▶ _Exercise prompt_: Go to the line below containing "This screenshot has width=1074, height=774." and print exactly from there through the line containing "Where should I", both included. Print nothing else.

▶ _Material for the task_:

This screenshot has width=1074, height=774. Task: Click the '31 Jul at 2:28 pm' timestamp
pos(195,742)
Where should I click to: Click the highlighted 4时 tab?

--

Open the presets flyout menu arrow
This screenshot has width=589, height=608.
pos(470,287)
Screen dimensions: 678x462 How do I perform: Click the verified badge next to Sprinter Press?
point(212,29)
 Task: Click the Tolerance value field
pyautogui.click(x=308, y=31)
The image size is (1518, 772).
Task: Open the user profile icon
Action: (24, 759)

▶ _Answer below_:
This screenshot has width=1074, height=774. Task: Click the '31 Jul at 2:28 pm' timestamp
pos(195,742)
Where should I click to: Click the highlighted 4时 tab?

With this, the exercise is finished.